Imagine you are a playwright with a dream.
Your dream is to have a play produced in New York.
Now imagine a theatre company in New York calls you up and says, “We want to produce your play.”
Your dream has come true, right?
Now imagine that same company saying, “By the way, we can’t pay you.”
Nope. Not one red cent.
Well, hey. Who cares? It’s New York, right? It’s a dream come true … right?
Well … isn’t it?
It is, in the strictest sense of the word, a conundrum.
Do I accept an opportunity because it means recognition of my efforts even though said recognition will produce zero financial reward?
Sigh. This is the artist’s dilemma.
I know there are people in the world with bigger problems than this. If the most pressing situation in my life is whether to let a New York company produce one of my plays for free I’m doing all right.
And believe me, I’m grateful.
That’s the problem.
Too often, artists are willing to accept little to no money in exchange for the chance to be recognized.
What makes this particular situation even more problematic is that it’s happening to me for the second time.
Two years ago, Snore, a short one-act play I wrote received a production in New York City.
I was thrilled. It was a big deal both personally and publicly.
This paper covered the story and eyes would light up when I told of having a play produced in the Big Apple.
The company sent me a contract.
If I signed, I was agreeing to give them the play for free.
I would receive no money for the rights and no percentage of the box-office revenues (both are standard forms of remuneration for the playwright).

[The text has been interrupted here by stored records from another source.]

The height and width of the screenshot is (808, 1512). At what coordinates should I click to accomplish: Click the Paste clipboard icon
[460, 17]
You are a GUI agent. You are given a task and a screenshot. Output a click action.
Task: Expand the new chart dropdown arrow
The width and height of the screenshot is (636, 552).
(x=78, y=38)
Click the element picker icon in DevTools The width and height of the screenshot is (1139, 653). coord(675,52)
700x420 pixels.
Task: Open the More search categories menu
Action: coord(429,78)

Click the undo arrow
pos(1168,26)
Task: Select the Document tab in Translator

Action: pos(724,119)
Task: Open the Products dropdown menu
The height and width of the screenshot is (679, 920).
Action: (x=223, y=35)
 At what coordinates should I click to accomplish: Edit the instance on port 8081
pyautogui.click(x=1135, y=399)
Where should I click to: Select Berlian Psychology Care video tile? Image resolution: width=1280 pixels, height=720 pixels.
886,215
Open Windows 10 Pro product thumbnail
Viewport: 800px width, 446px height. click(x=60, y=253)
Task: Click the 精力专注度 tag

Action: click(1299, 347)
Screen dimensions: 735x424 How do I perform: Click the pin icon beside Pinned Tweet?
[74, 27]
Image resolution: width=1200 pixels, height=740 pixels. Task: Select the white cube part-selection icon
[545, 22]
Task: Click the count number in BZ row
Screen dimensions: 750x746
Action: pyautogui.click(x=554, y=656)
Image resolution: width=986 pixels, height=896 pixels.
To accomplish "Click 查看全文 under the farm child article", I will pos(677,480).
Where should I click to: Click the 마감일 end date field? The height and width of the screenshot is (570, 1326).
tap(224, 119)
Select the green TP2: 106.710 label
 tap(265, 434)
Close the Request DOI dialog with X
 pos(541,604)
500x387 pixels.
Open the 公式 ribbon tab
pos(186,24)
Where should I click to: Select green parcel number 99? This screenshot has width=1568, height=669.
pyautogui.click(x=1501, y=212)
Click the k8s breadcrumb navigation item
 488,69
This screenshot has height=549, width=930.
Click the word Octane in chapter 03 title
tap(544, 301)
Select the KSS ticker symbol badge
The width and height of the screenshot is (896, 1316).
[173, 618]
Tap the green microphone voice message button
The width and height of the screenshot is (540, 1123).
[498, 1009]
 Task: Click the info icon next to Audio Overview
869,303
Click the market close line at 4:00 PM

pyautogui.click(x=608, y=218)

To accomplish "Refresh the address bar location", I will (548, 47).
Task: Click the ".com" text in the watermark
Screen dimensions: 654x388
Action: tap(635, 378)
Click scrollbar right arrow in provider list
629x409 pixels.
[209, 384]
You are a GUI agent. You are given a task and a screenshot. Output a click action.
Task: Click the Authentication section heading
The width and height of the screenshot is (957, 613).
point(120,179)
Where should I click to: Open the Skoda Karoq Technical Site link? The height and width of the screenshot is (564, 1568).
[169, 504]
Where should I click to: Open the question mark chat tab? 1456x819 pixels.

In addition, if the play happened to get picked up as a result of the initial production, my signature would then guarantee the original producing company three per cent of any royalties I might receive from any subsequent productions for three more years.
“Only this once,” I reasoned. “Come on, it’s New York! If I can make it there I’ll make it anywhere! I’m somebody now!”
Snore was well-received and I made some interesting contacts.
Best of all, I got to be a part of it and wake up in the city that never sleeps.
A month ago I received an e-mail from the literary manager of the very same theatre company saying they have chosen to produce another one of my plays this June.
“her only customer…” is a play about an out-of-work psychologist who is presently employed as a waitress. Her only customer is an uptight, stressed out depressive who doesn’t realize she’s being psychoanalyzed between salad and dessert.
It’s a good play. I produced it in Montreal in 2001 during the immediate aftermath of 9/11 and we were a big hit.
I’ve always felt the piece deserves a wider audience. So I sent it to New York.
Of course, the literary manager sent me the same contract with those same defeating words. No pay for the playwright and the potential for significant royalties for the company.
Why in the world would I send my work back to an organization that does not pay the writer what she deserves?
Sigh. The artist’s conundrum.
There is another good explanation as to why an artist would turn on herself so easily. It is because we live in a society that is incredibly schizophrenic about art and its worth.
On the one hand, we deeply value art and are willing to pay for it.
A Picasso will sell for $100 million.
A ticket to see A Streetcar Named Desire on Broadway will set you back $140. Anthony Hopkins is given $15 million to deliver a brilliant cinematic performance.
On the other hand, arts funding is usually the first to get cut by our government bodies and people generally think artists rely on grants because we’re slackers.
Where is the balance?
And isn’t the artist just as responsible for perpetuating this out-of-whack belief system because we consistently undervalue our own worth?
One of the ways we can directly counteract the notion that artists are worthless is by speaking honestly about the money we (don’t) earn.
In 2005, the Low-Income Cut-off (LICO, or the Poverty Line to you and me) for a family of one in a community of less than 30,000 was $16,273.
I earned $14,000 in 2005.
According to Statistics Canada, this means I was living in “straitened circumstances.”
Ahem, I think they mean, “strained.”
In 2006, I earned $22,000. Not bad, eh?
I increased my income by $8,000 bucks.
I did this by learning to say, “Thank you for the offer, this is what it’s going to cost you,” instead of, “Oh, I’m just so grateful you chose me.”
My parents would be appalled if they knew I’d just gone public with my yearly earnings.
I still have no idea how much my own father makes. Money is like cancer, everybody whispers about it.
I’m breaking that most-cherished taboo and telling you what I earn because the truth is, it is still too little to compensate for the amount and the quality of work that I do.
Picasso was once quoted as saying, “I don’t own any of my own paintings because a Picasso original is a luxury I can’t afford.”
I know how he feels.
If I don’t receive the travel grant I applied for from the Canada Council for the Arts I can’t go and see “her only customer…” in New York.
Ah-ha! This means I accepted the crummy contract and I’m a hypocrite for choosing status over recompense.
But I told them I was unwilling to sign unless we could renegotiate the royalty clause.
I said I’d give them one year, not three.
Start spreading the news…
Celia McBride is a writer who lives in Whitehorse.